◆ Selected text
THE PROPERTY OF A LADY
JEAN-ANTOINE WATTEAU* (1684-1721)

Details
JEAN-ANTOINE WATTEAU* (1684-1721)

Studies of the Head of a Woman and of a Man blowing, in profile to the right, after Rubens

red and black chalk
6 x 7 7/8in. (153 x 202mm.)
Provenance
Cunard Collection
Henry Oppenheimer; Christie's, 14 July 1936, lot 447 (78 15s. to Colnaghi
D.H. Gordon (L.1130a)
Literature
K.T. Parker, The Drawings of Antoine Watteau in the British Museum, Master Drawings, V, 17 June 1930, p. 8, fig. 4
K.T. Parker, The Drawings of Antoine Watteau, London, 1931, pl. 17 K.T. Parker and J. Mathey, Catalogue de L'Oeuvre dessins d'Antoine Watteau
Exhibited
London, Royal Academy, 1933, no. 745
Washington, The National Gallery of Art, Watteau 1684-1721, 1984, no. 143, illustrated

Lot Essay

Watteau copied old masters throughout his career, particularly Rubens who had painted for Queen Marie de'Medici a cycle depicting the history of her life in the Luxembourg Palace in Paris. The head on the left is that of the Queen in the twentieth picture of the series, La Reconciliation de la Reine et de son fils. The head of the man is one of the hunters blowing a horn in The Hunt of the Atalantis and Meleager, a picture now in the Kunst Historiches Museum in Vienna which Watteau must have known from a copy since the picture was already at the time in Austria.

The present sheet shows such a consistent technique in the handling of both heads that they must have been drawn at the same moment in the studio from rougher sketches made independently from each picture. Margaret Morgan Graselli compares the present drawing to a sheet of studies of the head of a boy in the Boyman-van Beuningen dating both to 1719.

◆ Work to be completed
Answer these questions about the Watteau drawing lot description:
1. What medium was the drawing made in?
2. In what year was it exhibited at the Royal Academy in London?
3. Which picture in Rubens's series is the source of the head on the left?

[Dataset entries]
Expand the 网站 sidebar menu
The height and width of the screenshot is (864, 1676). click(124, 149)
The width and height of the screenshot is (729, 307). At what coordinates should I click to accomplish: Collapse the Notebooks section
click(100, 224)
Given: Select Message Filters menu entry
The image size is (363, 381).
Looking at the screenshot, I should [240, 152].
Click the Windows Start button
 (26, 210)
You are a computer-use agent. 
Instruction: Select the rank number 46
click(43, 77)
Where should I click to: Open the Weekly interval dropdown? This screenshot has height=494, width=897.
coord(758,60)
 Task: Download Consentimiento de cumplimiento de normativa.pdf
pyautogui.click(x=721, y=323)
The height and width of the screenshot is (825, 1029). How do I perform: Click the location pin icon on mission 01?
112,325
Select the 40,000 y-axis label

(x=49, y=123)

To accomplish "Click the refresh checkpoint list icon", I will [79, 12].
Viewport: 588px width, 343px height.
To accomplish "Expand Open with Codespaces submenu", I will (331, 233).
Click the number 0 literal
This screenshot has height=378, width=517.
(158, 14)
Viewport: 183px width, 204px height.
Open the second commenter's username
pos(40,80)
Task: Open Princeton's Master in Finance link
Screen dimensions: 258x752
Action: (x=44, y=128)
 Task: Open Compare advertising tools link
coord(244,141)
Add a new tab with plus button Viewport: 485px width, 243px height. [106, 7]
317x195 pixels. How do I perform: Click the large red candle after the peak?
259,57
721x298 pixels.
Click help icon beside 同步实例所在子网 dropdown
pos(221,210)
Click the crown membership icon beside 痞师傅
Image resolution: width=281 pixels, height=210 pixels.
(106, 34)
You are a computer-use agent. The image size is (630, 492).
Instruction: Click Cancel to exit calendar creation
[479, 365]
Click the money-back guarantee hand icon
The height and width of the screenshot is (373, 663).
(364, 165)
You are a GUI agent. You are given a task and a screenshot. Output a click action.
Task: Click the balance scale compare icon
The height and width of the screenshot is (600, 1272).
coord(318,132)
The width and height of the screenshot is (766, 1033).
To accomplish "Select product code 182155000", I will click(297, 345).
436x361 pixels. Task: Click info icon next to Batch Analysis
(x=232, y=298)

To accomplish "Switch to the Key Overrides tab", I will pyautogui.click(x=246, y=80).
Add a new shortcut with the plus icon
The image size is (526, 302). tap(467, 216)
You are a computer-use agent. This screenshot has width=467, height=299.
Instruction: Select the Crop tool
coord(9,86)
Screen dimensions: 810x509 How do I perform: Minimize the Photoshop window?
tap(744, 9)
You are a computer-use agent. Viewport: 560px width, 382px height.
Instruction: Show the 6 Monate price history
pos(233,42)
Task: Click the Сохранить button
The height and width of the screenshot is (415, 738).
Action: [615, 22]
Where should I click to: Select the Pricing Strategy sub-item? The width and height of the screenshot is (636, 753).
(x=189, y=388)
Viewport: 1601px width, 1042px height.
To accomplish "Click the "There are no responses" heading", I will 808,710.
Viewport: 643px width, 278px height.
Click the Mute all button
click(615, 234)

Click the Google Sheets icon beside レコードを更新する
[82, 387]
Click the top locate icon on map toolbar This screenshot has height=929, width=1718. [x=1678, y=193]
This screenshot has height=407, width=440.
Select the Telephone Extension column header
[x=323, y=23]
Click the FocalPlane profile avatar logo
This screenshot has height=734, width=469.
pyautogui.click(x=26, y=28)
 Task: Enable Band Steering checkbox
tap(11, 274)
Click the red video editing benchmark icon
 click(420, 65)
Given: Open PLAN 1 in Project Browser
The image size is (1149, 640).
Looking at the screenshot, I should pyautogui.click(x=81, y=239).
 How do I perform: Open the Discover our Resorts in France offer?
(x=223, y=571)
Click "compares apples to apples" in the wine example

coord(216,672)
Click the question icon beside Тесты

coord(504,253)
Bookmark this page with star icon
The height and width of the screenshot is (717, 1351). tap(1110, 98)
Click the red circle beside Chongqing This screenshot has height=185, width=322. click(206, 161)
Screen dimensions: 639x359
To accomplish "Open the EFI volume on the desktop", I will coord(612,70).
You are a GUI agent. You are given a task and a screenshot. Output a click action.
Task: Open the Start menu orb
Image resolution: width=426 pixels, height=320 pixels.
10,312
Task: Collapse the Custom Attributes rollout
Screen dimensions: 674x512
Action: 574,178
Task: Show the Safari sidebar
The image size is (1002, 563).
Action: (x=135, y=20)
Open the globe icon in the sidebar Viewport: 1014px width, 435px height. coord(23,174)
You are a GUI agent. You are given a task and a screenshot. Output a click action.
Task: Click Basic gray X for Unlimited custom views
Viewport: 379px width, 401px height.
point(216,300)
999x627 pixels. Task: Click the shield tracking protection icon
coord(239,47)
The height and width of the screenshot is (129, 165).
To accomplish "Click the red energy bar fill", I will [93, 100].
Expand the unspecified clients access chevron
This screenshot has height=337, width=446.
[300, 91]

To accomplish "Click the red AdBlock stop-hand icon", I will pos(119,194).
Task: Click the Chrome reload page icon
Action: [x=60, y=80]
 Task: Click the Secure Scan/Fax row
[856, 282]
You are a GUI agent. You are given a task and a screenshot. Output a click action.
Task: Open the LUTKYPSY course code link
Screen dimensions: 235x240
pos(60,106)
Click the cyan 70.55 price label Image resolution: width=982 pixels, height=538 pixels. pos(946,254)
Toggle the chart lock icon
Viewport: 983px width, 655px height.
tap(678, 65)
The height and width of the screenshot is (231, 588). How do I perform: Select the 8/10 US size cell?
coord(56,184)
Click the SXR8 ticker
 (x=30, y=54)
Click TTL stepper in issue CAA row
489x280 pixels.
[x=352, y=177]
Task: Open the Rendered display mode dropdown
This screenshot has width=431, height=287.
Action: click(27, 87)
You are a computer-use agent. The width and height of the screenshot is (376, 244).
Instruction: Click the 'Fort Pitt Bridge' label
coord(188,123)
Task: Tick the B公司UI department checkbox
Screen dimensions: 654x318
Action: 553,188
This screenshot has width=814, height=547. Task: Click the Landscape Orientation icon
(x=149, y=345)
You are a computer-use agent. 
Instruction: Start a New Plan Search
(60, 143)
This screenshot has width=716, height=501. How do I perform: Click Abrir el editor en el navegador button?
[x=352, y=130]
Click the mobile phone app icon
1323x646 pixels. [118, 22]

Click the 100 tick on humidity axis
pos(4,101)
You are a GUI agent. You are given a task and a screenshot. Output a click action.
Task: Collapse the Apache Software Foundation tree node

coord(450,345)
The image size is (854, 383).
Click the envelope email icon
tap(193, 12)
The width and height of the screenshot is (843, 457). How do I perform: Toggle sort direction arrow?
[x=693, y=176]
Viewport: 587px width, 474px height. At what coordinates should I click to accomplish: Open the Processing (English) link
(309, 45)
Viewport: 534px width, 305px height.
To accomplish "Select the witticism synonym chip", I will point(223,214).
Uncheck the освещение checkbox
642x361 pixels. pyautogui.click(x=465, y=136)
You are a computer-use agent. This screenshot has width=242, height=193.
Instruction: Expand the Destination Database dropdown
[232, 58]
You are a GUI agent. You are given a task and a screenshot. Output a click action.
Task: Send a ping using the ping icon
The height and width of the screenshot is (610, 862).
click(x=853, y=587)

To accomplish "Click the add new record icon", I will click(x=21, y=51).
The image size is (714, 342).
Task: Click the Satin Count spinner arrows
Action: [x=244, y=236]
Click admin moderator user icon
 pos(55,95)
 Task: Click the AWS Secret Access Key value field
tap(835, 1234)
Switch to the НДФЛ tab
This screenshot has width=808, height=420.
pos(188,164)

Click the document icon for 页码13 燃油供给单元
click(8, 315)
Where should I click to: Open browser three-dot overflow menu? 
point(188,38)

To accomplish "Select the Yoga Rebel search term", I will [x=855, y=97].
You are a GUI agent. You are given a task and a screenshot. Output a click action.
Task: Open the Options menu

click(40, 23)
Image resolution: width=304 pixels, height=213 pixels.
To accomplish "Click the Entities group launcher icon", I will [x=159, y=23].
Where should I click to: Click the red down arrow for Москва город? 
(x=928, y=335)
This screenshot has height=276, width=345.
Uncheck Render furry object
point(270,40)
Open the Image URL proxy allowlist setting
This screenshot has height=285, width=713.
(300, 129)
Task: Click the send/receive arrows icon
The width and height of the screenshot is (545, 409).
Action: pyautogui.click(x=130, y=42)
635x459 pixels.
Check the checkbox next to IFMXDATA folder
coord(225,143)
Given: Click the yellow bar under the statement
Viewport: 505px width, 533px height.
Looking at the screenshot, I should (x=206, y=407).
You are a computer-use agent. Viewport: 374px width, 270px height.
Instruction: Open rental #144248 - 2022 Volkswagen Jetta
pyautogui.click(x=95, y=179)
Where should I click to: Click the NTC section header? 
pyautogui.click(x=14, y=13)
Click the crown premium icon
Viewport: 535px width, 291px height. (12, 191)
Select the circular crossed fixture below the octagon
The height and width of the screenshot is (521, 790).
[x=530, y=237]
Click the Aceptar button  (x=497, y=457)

◆ Reply to the task
1. Red and black chalk.
2. 1933.
3. The twentieth picture of the series, La Reconciliation de la Reine et de son fils.